Helen Jarvis, the KRT’s public affairs officer, has made it her personal mission to ensure the tribunal takes place because she feels that people like Res Halimas deserve justice.
She first arrived in Cambodia to help rebuild the National Library, which the Khmer Rouge gutted and turned into a ground for pig-keepers.
“I’ve been concerned with this issue [the KRT] since the late 1980s. I began documenting the crimes in 1994, and in 1999 I began working with the Cambodian government. I’ve seen the process from a closer perspective than most and believe it simply must happen, they [the Khmer Rouge] must be held accountable for their crimes,” she says.
For Res Halimas, the arrests of the five suspects now in custody – Toul Sleng chief Khaing Kek Ieu (Duch), former acting president Nuon Chea (Brother Number 2), former head of state Khieu Samphan, former minister of social affairs Ieng Thirith and former foreign minister Ieng Sary – have given her some relief.
“The arrests were very professional and conducted without any incident or difficulty; they really take the court to a new level and lead us into the reality of the judicial process after all this time,” she says.
She disputes the view that Cambodians and the international community have different expectations from the tribunal.
“I don’t think you can generalise shades of opinion or shades of enthusiasm,” she says. “There are some levels of disbelief and skepticism on both sides but mostly Cambodians have a pressing concern that their suffering is going to be forgotten.”
The KRT had a rough start when negotiations between the government and the United Nations often broke down, something Res Halimas believes is secondary to the achievement of getting the tribunal up and running.
“Clearly the negotiations were protracted and the search for funds was difficult, but we have now achieved a great deal and the general population wants it. But it’s not going to be easy – we don’t wish to rewrite history and there are deep psychological scars that will no doubt be stirred”
The KRT’s forum has visited most provinces in Cambodia and most people seem keen for the hearings to proceed, after so many years of waiting.
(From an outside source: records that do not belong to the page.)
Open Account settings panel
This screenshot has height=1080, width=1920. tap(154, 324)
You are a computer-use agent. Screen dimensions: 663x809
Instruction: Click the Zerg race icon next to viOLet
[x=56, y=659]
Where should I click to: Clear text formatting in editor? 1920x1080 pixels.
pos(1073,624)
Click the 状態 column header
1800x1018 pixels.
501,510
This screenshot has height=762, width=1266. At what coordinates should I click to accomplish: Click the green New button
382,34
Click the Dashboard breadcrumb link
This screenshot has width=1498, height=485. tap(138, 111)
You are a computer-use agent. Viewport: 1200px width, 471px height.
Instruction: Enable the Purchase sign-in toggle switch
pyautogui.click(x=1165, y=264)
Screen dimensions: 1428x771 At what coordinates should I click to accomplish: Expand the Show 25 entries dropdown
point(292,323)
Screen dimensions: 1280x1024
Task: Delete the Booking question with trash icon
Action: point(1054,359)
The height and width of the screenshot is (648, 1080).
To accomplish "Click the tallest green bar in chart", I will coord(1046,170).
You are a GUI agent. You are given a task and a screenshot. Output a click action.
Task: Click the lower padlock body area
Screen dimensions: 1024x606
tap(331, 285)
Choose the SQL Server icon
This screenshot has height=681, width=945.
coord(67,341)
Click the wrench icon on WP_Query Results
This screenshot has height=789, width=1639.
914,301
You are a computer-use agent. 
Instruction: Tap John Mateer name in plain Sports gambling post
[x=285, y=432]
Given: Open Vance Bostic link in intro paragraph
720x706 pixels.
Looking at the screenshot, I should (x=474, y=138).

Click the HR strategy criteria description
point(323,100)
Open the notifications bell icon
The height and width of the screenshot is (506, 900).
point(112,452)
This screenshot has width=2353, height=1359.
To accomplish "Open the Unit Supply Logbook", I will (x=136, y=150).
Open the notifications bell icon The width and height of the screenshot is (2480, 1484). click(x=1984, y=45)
For Res Halimas, it seems Cambodians are taking a keen interest in the tribunal – echoing Youk Chhang’s view that the trials have become “street talk”.
“There’s no doubt it’s had an important impact on the nation, it’s on the radio, the TV, there are bumper stickers,” she says.
“In all the visits to the countryside I’ve never had a single negative reaction, the people are thirsty for information.”
This article has been edited for clarity.